Second, kind of along this line, I was deeply annoyed by reviewers who wanted to see a different kind of Jesus than Mel presented. Or felt their idea regarding the gospels were not mirrored in Gibson's movie.

For example, Leah Rozen quips in People: "In a movie about compassion, Gibson shows litte for his audience." Really? Where did we get the idea that a movie about the last 12 hours of Jesus's life should focus on a visible kind of "compassion"?

Like many Christians, Gibson undoubtedly sees the story of Jesus's death as being about God's mercy -- that is, the act Jesus undertook to spare us the wrath of God for our sin. But it's impossible to portray mercy without also giving an understanding of some retribution from which one has been mercifully spared.

Yet Leah knows what the movie is about: It is, or should have been, she implies, about compassion, about alleviating suffering, not about suffering itself.

Other reviewers insisted the gospels were all about "love", and thus were angry this wasn't a "loving" story. And, of course, a loving story wouldn't include man's own depravity, or any kind of punishment! they imply. Somehow, it escapes them that Jesus final response to all of this is: "Father, forgive them, for they know not what they do."

I guess we can only have love in the absence of evil, eh?

And then we had the usual "tolerance" crowd who somehow seemed convinced that Jesus and the gospels all about a kind of love which simply overlooks sin. I always wonder if these folks have actually taken any time to read the material about which they expound.

Next we have reviewers who I call "instant Christians". These are critics, who, after having admitted elsewhere to not buying general premise, proceed to give a long theological lecture about where Mel Gibson fails to represent Christian ideals. Please, let the self-described Christians sort out what is or isn't "Christian" about the movie.

Then we had the "instant prudes" -- critics who had previously spoken as though Kill Bill was the greatest thing since sliced bread, and who fawned over every last drop of faux-blood Tarantino spatters, and who suddenly started screaming about the "pornographic violence" in The Passion.

Similarly, we also had the "instant historians". Many of these people weren't exactly sure what happened back there in Jerusalem all those years ago, but the were (somehow) also equally, if not more sure that this wasn't it. I actually saw one reviewer cite The Da Vinci Code as a historical document, and then had the guts to take Gibson to task on historical accuracy!

Last, and certainly not least, we had those who echoed the cry of anti-semitism.
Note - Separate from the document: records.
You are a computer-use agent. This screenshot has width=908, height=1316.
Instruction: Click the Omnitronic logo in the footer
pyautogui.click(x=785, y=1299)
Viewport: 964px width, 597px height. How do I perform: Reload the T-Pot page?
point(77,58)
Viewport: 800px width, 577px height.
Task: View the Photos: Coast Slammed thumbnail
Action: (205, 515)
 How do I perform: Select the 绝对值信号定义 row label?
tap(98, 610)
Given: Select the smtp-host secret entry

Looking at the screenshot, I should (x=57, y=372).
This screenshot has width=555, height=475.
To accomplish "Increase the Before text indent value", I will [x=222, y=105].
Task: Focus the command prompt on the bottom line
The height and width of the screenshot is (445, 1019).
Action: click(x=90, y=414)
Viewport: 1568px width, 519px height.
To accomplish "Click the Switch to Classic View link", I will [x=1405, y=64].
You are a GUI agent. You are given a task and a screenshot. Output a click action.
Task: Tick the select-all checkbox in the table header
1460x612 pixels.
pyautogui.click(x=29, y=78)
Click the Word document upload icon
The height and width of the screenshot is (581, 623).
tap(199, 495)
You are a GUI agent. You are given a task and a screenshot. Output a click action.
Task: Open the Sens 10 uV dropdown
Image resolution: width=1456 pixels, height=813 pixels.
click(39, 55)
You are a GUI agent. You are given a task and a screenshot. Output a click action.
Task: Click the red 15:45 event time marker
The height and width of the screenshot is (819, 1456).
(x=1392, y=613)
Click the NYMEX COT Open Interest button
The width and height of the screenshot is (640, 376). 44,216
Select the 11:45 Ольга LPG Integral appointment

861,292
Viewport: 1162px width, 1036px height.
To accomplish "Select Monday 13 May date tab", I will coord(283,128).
These were often also "instant historians" who searched what they thought were Mel Gibson's interpolations for signs of his hatred towards Jews. Hilariously, these often chose elements which were actually from the bible, not Gibson's creativity, to bolster their case!

For example, one review I read from the Boston Globe complained about the flogging, and then asks "to what purpose" Gibson has done this? Of course, to show, in the next scene, a Jewish crowd yelling "Crucify him!" and thus to inspire anti-semitism.

Never mind that that's the exact sequence given in John 18.

Rather than effectively charging Gibson with racism, such critics only succeed in demonstrating their ignorance regarding the difference between the biblical account and Gibson's movie. Such ignorance would be understandable if not simulataneous with judgemental claims of psychological and biblical/historical expertise.

(From what I could see, Gibon's interpolations promoted Catholicism far more than antisemitism.)

There were also a number of reasonable reviews where people offered their reaction without bluster, pseudo-moralistic vitriol, or pretense to undemonstrated expertise. Sadly, these were about half or less of the reviews I read.

In short, I found Gibson's film a fascinating litmus test of the heart. Many of the reviews seemed to say a lot more about the reviewers than the film itself. And what I learned about human nature -- the dishonesty, the hypocrisy, the moralizing judgementalism, the ignorance, and the hating -- was depressing.

Of course, that's what the film says too.